А фильм был что надо! Потому ли, что я старых газет начитался, то ли, действительно, поставлено хорошо, но только мне всё очень нравилось. Всё по-настоящему! Если бы сейчас ставили, так бы не получилось. Нынешние фильмы смотришь — бой показывают: на переднем плане одна «тридцатьчетвёрка», а дальше современные танки идут. Режиссёр думает, их не видно. Солдаты в атаку идут, а у самих волосы из-под касок торчат… А я документальных фотографий насмотрелся и знаю, что тогда все были наголо пострижены. Раньше не замечал, а теперь мне сразу в глаза бросается.
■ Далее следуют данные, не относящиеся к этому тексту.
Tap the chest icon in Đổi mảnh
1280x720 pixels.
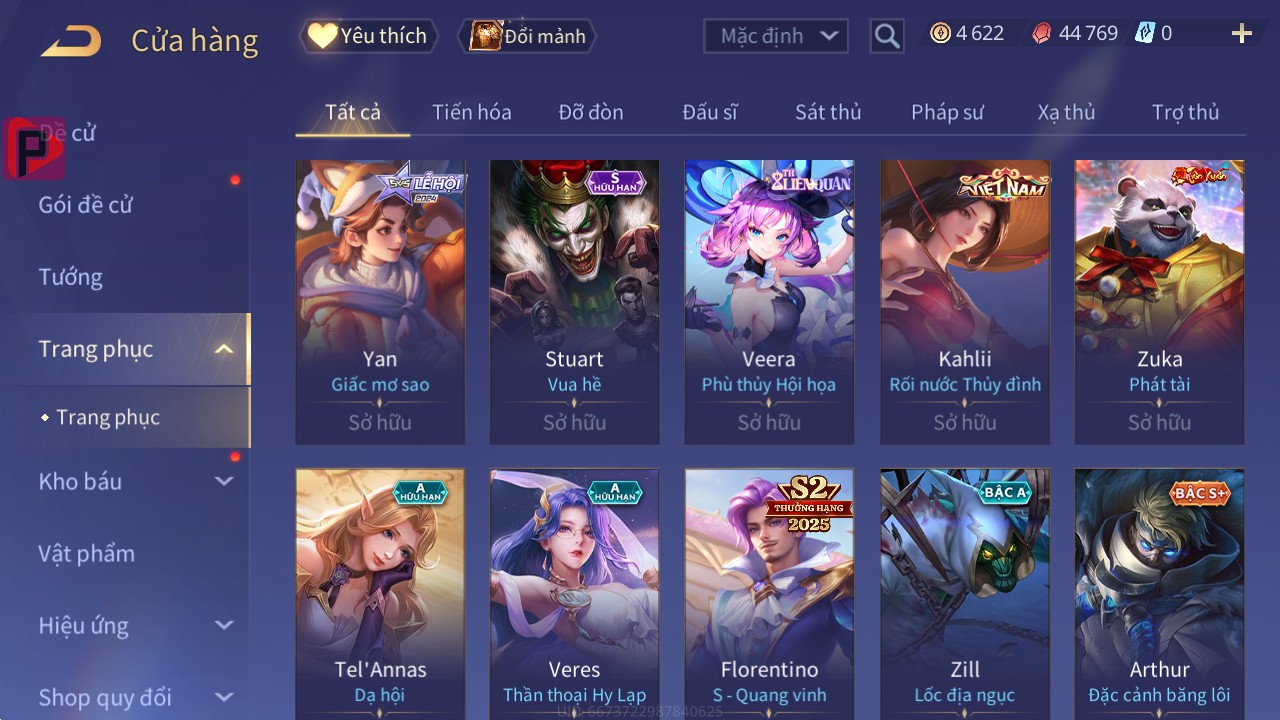pyautogui.click(x=485, y=36)
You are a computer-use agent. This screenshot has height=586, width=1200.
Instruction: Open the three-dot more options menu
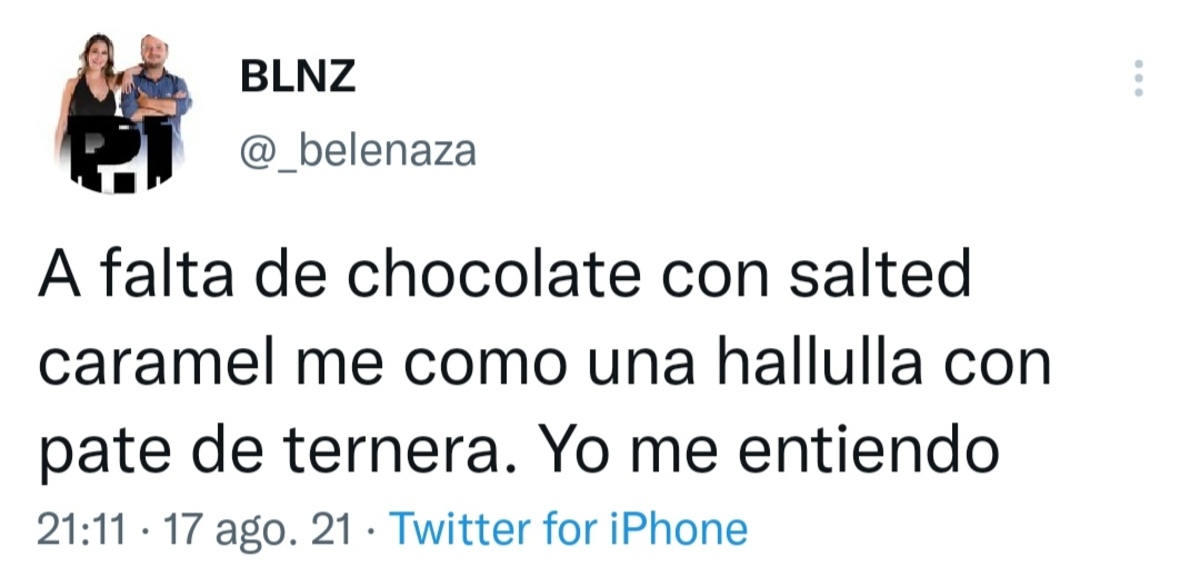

А в этом фильме всё было старое: и танки БТ с перилами на башнях, и глубокие каски, и длинные гимнастёрки, подпоясанные под грудью, и платья, и причёски, и вообще всё! И артист Крючков замечательно играл: я, когда обратно шёл, всё вспоминал, как он в Испании в плен попал, а фашист его допрашивает, а он: «Я — француз, я не понимаю по-русски!» А немец говорит: «Разве может быть француз с такой рязанской мордой!» Потом они на войне встретились — Крючков ему как даст! Я на него смотрел, и мне казалось, что это он на нашей фотографии с перевязанным лицом стоит. Очень похож: и гимнастёрка такая же, и орден, и вихор из-под бинтов, как будто это Крючкова со спины сфотографировали.
Я, когда домой пришёл, сразу фотографию из стола вытащил и всё смотрел и смотрел, и мне казалось, что это кино про наших танкистов.
Глава одиннадцатая
ПУДИК И КОМПАНИЯ
Но домой-то мы ого когда пришли! Нас Эмлемба с отцом к себе затащили чай пить! Мы долго поднимались по лестнице старого пятиэтажного дома, потом открывали дверь, на которой было много-премного разных кнопок от звонков, а когда открыли, то нам навстречу кинулась такая мохнатая, такая хвостатая, с таким мокрым горячим языком собачина, что я тоже чуть не залаял от радости!
— Это наш Пудик! Моя собака! — сказала Эмлемба. — Он очень умный! Он раньше лаял в коридоре, а соседи ругались, и он сразу перестал, теперь лает только на улице.
— Вау-ва! — подтвердил Пудик.
Эх, если бы у меня была собака! У какой-то девчонки, которая в собаках ничего не понимает, есть Пудик, а у меня ничего нет! И Пудик, наверное, это понял, потому что, когда мы пили чай, он всё время под столом клал мне голову на колени, я чесал у него за ухом и он дрожал от удовольствия и лизал мне руку!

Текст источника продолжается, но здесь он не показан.